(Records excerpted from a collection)
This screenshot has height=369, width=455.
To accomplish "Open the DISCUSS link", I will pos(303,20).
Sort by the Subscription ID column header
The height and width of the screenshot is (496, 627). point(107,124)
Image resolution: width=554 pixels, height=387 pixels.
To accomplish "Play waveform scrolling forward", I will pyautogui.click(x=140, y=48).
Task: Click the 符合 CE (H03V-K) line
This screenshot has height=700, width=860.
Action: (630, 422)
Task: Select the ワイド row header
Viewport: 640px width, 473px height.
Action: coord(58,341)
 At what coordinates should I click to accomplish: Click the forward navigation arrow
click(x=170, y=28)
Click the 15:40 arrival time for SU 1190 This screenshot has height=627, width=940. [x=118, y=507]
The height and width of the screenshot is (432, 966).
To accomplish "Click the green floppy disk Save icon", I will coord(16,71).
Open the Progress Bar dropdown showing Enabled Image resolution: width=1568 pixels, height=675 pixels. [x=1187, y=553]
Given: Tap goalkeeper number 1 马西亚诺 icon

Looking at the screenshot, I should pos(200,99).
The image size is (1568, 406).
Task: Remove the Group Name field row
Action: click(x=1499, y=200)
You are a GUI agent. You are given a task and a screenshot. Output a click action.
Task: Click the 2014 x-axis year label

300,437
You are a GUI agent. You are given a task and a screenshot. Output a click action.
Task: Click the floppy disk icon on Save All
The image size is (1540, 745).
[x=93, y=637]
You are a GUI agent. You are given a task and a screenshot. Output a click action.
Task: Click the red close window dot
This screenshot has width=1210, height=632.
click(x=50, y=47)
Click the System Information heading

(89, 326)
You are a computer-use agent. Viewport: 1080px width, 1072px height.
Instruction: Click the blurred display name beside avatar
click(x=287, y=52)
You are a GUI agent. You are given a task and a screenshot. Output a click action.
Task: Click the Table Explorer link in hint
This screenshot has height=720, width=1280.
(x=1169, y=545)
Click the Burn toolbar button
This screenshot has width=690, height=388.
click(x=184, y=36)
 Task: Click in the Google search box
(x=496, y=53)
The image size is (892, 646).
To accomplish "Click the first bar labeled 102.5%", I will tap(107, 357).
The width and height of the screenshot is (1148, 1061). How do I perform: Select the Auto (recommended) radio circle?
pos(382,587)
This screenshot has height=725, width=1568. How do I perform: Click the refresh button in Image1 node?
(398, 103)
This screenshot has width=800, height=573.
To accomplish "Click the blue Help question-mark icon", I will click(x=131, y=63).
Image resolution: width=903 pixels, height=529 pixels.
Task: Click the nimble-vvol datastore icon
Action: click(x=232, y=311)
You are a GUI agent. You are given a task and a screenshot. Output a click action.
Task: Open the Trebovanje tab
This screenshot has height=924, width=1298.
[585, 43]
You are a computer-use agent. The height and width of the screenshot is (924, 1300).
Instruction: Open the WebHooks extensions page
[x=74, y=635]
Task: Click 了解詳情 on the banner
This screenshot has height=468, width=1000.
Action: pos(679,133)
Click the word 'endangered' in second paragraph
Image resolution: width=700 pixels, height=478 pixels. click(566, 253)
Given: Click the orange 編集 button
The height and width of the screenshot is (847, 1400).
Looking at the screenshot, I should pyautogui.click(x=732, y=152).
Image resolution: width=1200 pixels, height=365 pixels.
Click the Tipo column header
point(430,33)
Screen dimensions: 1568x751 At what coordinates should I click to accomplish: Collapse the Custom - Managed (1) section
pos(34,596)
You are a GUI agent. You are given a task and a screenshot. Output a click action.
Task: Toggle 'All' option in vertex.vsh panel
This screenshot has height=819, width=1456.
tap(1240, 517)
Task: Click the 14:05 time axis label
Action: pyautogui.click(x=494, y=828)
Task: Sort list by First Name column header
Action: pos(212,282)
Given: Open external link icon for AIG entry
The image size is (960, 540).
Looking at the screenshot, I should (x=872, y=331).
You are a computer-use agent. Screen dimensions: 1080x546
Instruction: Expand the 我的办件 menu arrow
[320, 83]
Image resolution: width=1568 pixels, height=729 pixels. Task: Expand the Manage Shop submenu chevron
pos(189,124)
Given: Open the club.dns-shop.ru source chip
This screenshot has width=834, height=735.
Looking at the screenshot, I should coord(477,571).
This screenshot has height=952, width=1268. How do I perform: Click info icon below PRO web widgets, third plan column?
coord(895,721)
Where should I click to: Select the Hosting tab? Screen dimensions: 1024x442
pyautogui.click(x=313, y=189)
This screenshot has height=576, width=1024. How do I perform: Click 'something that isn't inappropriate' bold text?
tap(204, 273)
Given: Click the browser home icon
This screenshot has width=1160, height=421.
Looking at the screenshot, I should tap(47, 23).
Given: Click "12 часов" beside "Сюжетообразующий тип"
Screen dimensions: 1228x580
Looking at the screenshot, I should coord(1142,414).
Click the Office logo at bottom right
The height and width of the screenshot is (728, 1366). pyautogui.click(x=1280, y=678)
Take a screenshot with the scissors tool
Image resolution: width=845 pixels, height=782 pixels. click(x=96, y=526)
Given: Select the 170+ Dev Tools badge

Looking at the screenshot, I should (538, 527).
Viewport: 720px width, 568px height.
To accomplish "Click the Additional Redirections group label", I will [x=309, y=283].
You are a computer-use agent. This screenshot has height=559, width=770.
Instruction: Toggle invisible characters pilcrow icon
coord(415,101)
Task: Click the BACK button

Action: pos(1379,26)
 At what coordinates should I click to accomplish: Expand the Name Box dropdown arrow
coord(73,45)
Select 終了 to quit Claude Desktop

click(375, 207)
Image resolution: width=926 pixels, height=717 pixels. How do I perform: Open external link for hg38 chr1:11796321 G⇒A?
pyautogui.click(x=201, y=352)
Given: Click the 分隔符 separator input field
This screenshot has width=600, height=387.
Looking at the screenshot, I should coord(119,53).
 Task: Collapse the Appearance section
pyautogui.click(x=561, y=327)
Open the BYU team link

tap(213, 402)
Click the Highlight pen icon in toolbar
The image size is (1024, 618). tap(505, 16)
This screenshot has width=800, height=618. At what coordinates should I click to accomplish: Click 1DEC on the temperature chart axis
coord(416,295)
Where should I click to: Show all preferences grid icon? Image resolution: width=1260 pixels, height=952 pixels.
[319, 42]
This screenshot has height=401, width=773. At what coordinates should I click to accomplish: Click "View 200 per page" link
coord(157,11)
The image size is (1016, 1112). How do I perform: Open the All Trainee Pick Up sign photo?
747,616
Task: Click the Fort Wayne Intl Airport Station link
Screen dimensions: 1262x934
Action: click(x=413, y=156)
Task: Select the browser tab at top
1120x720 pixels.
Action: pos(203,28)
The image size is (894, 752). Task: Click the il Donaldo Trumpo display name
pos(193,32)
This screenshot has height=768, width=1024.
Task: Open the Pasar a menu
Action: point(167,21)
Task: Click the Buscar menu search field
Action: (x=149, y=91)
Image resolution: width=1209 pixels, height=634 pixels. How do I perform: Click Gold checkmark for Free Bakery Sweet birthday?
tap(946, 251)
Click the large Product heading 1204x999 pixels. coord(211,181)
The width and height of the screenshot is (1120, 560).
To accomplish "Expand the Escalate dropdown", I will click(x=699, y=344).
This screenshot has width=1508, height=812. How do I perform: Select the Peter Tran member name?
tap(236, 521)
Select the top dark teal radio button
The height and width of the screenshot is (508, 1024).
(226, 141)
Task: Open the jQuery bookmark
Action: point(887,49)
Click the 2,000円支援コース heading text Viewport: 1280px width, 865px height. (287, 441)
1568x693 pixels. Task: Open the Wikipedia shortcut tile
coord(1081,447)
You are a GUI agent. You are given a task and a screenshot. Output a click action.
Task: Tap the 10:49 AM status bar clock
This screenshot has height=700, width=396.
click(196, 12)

Work to be completed: Take the records above and copy them out exactly.

Exercise result:
This screenshot has height=369, width=455.
To accomplish "Open the DISCUSS link", I will pos(303,20).
Sort by the Subscription ID column header
The height and width of the screenshot is (496, 627). point(107,124)
Image resolution: width=554 pixels, height=387 pixels.
To accomplish "Play waveform scrolling forward", I will pyautogui.click(x=140, y=48).
Task: Click the 符合 CE (H03V-K) line
This screenshot has height=700, width=860.
Action: (630, 422)
Task: Select the ワイド row header
Viewport: 640px width, 473px height.
Action: coord(58,341)
 At what coordinates should I click to accomplish: Click the forward navigation arrow
click(x=170, y=28)
Click the 15:40 arrival time for SU 1190 This screenshot has height=627, width=940. [x=118, y=507]
The height and width of the screenshot is (432, 966).
To accomplish "Click the green floppy disk Save icon", I will coord(16,71).
Open the Progress Bar dropdown showing Enabled Image resolution: width=1568 pixels, height=675 pixels. [x=1187, y=553]
Given: Tap goalkeeper number 1 马西亚诺 icon

Looking at the screenshot, I should pos(200,99).
The image size is (1568, 406).
Task: Remove the Group Name field row
Action: click(x=1499, y=200)
You are a GUI agent. You are given a task and a screenshot. Output a click action.
Task: Click the 2014 x-axis year label

300,437
You are a GUI agent. You are given a task and a screenshot. Output a click action.
Task: Click the floppy disk icon on Save All
The image size is (1540, 745).
[x=93, y=637]
You are a GUI agent. You are given a task and a screenshot. Output a click action.
Task: Click the red close window dot
This screenshot has width=1210, height=632.
click(x=50, y=47)
Click the System Information heading

(89, 326)
You are a computer-use agent. Viewport: 1080px width, 1072px height.
Instruction: Click the blurred display name beside avatar
click(x=287, y=52)
You are a GUI agent. You are given a task and a screenshot. Output a click action.
Task: Click the Table Explorer link in hint
This screenshot has height=720, width=1280.
(x=1169, y=545)
Click the Burn toolbar button
This screenshot has width=690, height=388.
click(x=184, y=36)
 Task: Click in the Google search box
(x=496, y=53)
The image size is (892, 646).
To accomplish "Click the first bar labeled 102.5%", I will tap(107, 357).
The width and height of the screenshot is (1148, 1061). How do I perform: Select the Auto (recommended) radio circle?
pos(382,587)
This screenshot has height=725, width=1568. How do I perform: Click the refresh button in Image1 node?
(398, 103)
This screenshot has width=800, height=573.
To accomplish "Click the blue Help question-mark icon", I will click(x=131, y=63).
Image resolution: width=903 pixels, height=529 pixels.
Task: Click the nimble-vvol datastore icon
Action: click(x=232, y=311)
You are a GUI agent. You are given a task and a screenshot. Output a click action.
Task: Open the Trebovanje tab
This screenshot has height=924, width=1298.
[585, 43]
You are a computer-use agent. The height and width of the screenshot is (924, 1300).
Instruction: Open the WebHooks extensions page
[x=74, y=635]
Task: Click 了解詳情 on the banner
This screenshot has height=468, width=1000.
Action: pos(679,133)
Click the word 'endangered' in second paragraph
Image resolution: width=700 pixels, height=478 pixels. click(566, 253)
Given: Click the orange 編集 button
The height and width of the screenshot is (847, 1400).
Looking at the screenshot, I should pyautogui.click(x=732, y=152).
Image resolution: width=1200 pixels, height=365 pixels.
Click the Tipo column header
point(430,33)
Screen dimensions: 1568x751 At what coordinates should I click to accomplish: Collapse the Custom - Managed (1) section
pos(34,596)
You are a GUI agent. You are given a task and a screenshot. Output a click action.
Task: Toggle 'All' option in vertex.vsh panel
This screenshot has height=819, width=1456.
tap(1240, 517)
Task: Click the 14:05 time axis label
Action: pyautogui.click(x=494, y=828)
Task: Sort list by First Name column header
Action: pos(212,282)
Given: Open external link icon for AIG entry
The image size is (960, 540).
Looking at the screenshot, I should (x=872, y=331).
You are a computer-use agent. Screen dimensions: 1080x546
Instruction: Expand the 我的办件 menu arrow
[320, 83]
Image resolution: width=1568 pixels, height=729 pixels. Task: Expand the Manage Shop submenu chevron
pos(189,124)
Given: Open the club.dns-shop.ru source chip
This screenshot has width=834, height=735.
Looking at the screenshot, I should coord(477,571).
This screenshot has height=952, width=1268. How do I perform: Click info icon below PRO web widgets, third plan column?
coord(895,721)
Where should I click to: Select the Hosting tab? Screen dimensions: 1024x442
pyautogui.click(x=313, y=189)
This screenshot has height=576, width=1024. How do I perform: Click 'something that isn't inappropriate' bold text?
tap(204, 273)
Given: Click the browser home icon
This screenshot has width=1160, height=421.
Looking at the screenshot, I should tap(47, 23).
Given: Click "12 часов" beside "Сюжетообразующий тип"
Screen dimensions: 1228x580
Looking at the screenshot, I should coord(1142,414).
Click the Office logo at bottom right
The height and width of the screenshot is (728, 1366). pyautogui.click(x=1280, y=678)
Take a screenshot with the scissors tool
Image resolution: width=845 pixels, height=782 pixels. click(x=96, y=526)
Given: Select the 170+ Dev Tools badge

Looking at the screenshot, I should (538, 527).
Viewport: 720px width, 568px height.
To accomplish "Click the Additional Redirections group label", I will [x=309, y=283].
You are a computer-use agent. This screenshot has height=559, width=770.
Instruction: Toggle invisible characters pilcrow icon
coord(415,101)
Task: Click the BACK button

Action: pos(1379,26)
 At what coordinates should I click to accomplish: Expand the Name Box dropdown arrow
coord(73,45)
Select 終了 to quit Claude Desktop

click(375, 207)
Image resolution: width=926 pixels, height=717 pixels. How do I perform: Open external link for hg38 chr1:11796321 G⇒A?
pyautogui.click(x=201, y=352)
Given: Click the 分隔符 separator input field
This screenshot has width=600, height=387.
Looking at the screenshot, I should coord(119,53).
 Task: Collapse the Appearance section
pyautogui.click(x=561, y=327)
Open the BYU team link

tap(213, 402)
Click the Highlight pen icon in toolbar
The image size is (1024, 618). tap(505, 16)
This screenshot has width=800, height=618. At what coordinates should I click to accomplish: Click 1DEC on the temperature chart axis
coord(416,295)
Where should I click to: Show all preferences grid icon? Image resolution: width=1260 pixels, height=952 pixels.
[319, 42]
This screenshot has height=401, width=773. At what coordinates should I click to accomplish: Click "View 200 per page" link
coord(157,11)
The image size is (1016, 1112). How do I perform: Open the All Trainee Pick Up sign photo?
747,616
Task: Click the Fort Wayne Intl Airport Station link
Screen dimensions: 1262x934
Action: click(x=413, y=156)
Task: Select the browser tab at top
1120x720 pixels.
Action: pos(203,28)
The image size is (894, 752). Task: Click the il Donaldo Trumpo display name
pos(193,32)
This screenshot has height=768, width=1024.
Task: Open the Pasar a menu
Action: point(167,21)
Task: Click the Buscar menu search field
Action: (x=149, y=91)
Image resolution: width=1209 pixels, height=634 pixels. How do I perform: Click Gold checkmark for Free Bakery Sweet birthday?
tap(946, 251)
Click the large Product heading 1204x999 pixels. coord(211,181)
The width and height of the screenshot is (1120, 560).
To accomplish "Expand the Escalate dropdown", I will click(x=699, y=344).
This screenshot has width=1508, height=812. How do I perform: Select the Peter Tran member name?
tap(236, 521)
Select the top dark teal radio button
The height and width of the screenshot is (508, 1024).
(226, 141)
Task: Open the jQuery bookmark
Action: point(887,49)
Click the 2,000円支援コース heading text Viewport: 1280px width, 865px height. (287, 441)
1568x693 pixels. Task: Open the Wikipedia shortcut tile
coord(1081,447)
You are a GUI agent. You are given a task and a screenshot. Output a click action.
Task: Tap the 10:49 AM status bar clock
This screenshot has height=700, width=396.
click(196, 12)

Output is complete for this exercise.